Main Issues
[1] The meaning of Article 93 subparagraph 9 (a) and (b) of the former Corporate Tax Act concerning the domestic source income of a foreign corporation and Articles 6 (3) and 14 (4) of the Korea-U.S. Tax Convention concerning the domestic source income of the foreign corporation
[2] The case holding that the amount equivalent to patent license fees paid by a domestic corporation to a U.S. corporation shall not be deemed as the domestic source royalty income of the U.S. corporation in order to resolve disputes arising from infringement of the patent license of the U.S. corporation registered in the U.S. corporation
[Reference Provisions]
[1] Article 93 subparag. 9 of the former Corporate Tax Act (amended by Act No. 7005 of Dec. 30, 2003); Articles 6(3) and 14(4) of the Convention between the Republic of Korea and the United States of America for the Avoidance of Double Taxation and the Prevention of Fiscal Evasion with Respect to Taxes on Income and the Encouragement of International Trade and Investment / [2] Article 93 subparag. 9 of the former Corporate Tax Act (amended by Act No. 7005 of Dec. 30, 2003); Articles 6(3) and 14(4) of the Convention for the Avoidance of Double Taxation and the Prevention of Fiscal Evasion with Respect to Taxes on Income between the Republic of Korea and the United States of America
Reference Cases
[1] Supreme Court Decision 91Nu6887 delivered on May 12, 1992 (Gong1992, 1905) Supreme Court Decision 97Nu11065 delivered on January 21, 200 (Gong200Sang, 514)
Plaintiff-Appellee
Suwon Electronic Co., Ltd. (Law Firm Squa, Attorneys Park Jong-chul et al., Counsel for the plaintiff-appellant)
Defendant-Appellant
Head of Mapo Tax Office
Judgment of the lower court
Seoul High Court Decision 2004Nu16418 delivered on June 16, 2005
Text
The appeal is dismissed. The costs of appeal are assessed against the defendant.
Reasons
We examine the grounds of appeal.
Article 93 subparag. 9 of the former Corporate Tax Act (amended by Act No. 7005 of Dec. 30, 2003) and Article 55(1)9 of the former Corporate Tax Act (amended by Act No. 5581 of Dec. 28, 1998) (hereinafter collectively referred to as “Article 93 subparag. 9 of the former Corporate Tax Act”) provide for “where any of the following assets, information or rights is used in the Republic of Korea or is paid in the Republic of Korea for the payment of corporate tax by a foreign corporation” as one of the domestic source income under subparagraph (a) provides for “the copyright, patent right, design, model or drawings of works on science or art, or confidential information or other similar rights derived from the use of the radio or scientific knowledge or information under Article 95(1)9 of the former Corporate Tax Act (amended by Act No. 5581 of Dec. 28, 199), and provide for “the right to use or information under Article 93 subparag. 4 of the Convention and the right to use and information or information under Article 4”
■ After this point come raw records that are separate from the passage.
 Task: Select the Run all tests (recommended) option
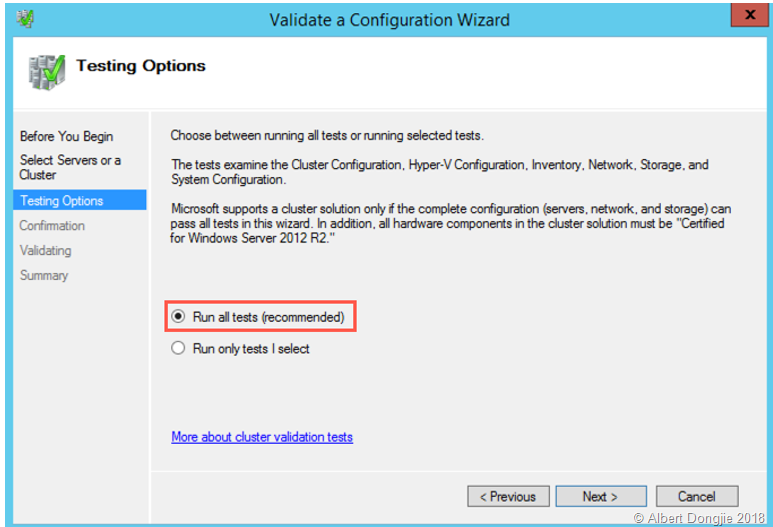pos(179,317)
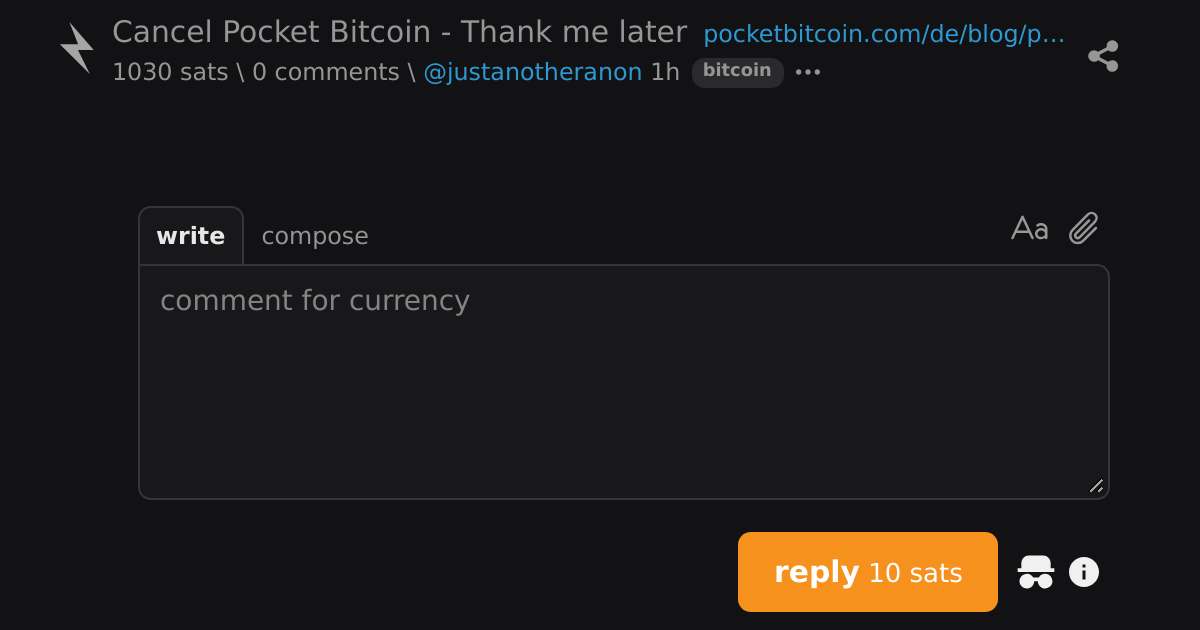Visit the pocketbitcoin.com source link
The height and width of the screenshot is (630, 1200).
pos(884,35)
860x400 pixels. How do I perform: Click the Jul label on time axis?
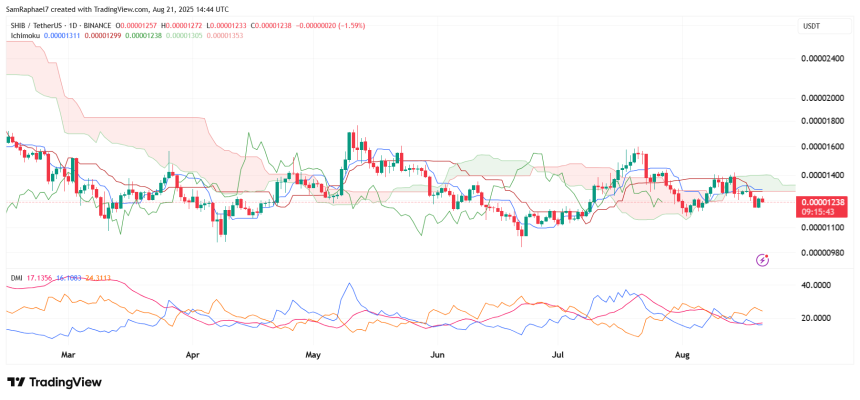[x=556, y=355]
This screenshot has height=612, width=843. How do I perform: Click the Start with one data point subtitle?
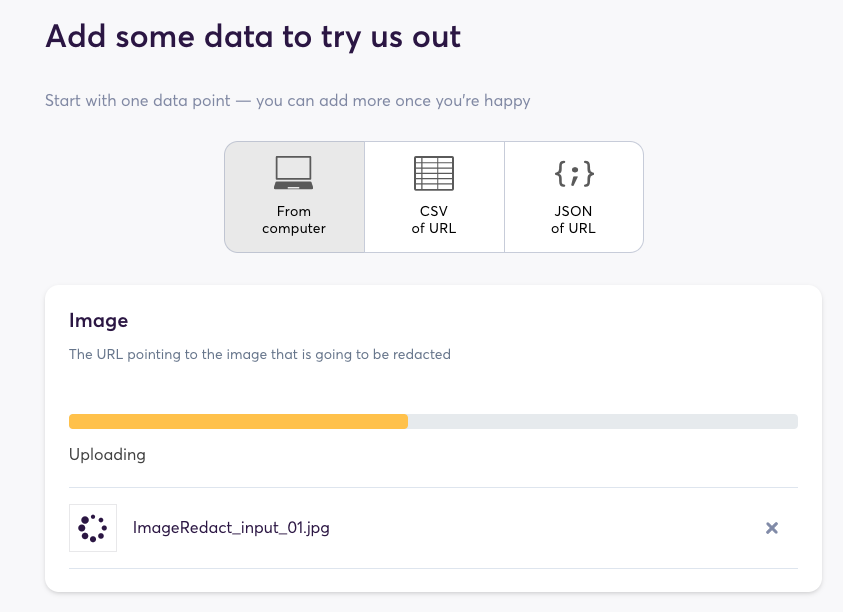[288, 101]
On the other hand, in principle, a patent holder's right to exclusively produce, use, transfer, lease, import, or display patent goods only within the territory of the country where the patent right is registered. Thus, Article 93 subparagraph 9 (a) of the former Corporate Tax Act provides that "where a patent is used in Korea, the relevant consideration shall be given, or where a patent is paid with respect to the right to use or use the patent property within a Contracting State" under Articles 6 (3) and 14 (4) of the Korea-U.S. Tax Convention, the term "only where a patent right is used in Korea, the royalty for the patent right shall be treated as income derived from the source in that Contracting State only if a foreign corporation or U.S. corporation has a patent license in the Republic of Korea after registering the patent right, the royalty for the patent license shall be considered as income paid for the use of the patent license (see Supreme Court Decision 91Nu687, May 12, 199); Article 93 subparagraph 9 (b) of the former Corporate Tax Act shall be considered as "no information or non-disclosure information" under Article 1010 (2).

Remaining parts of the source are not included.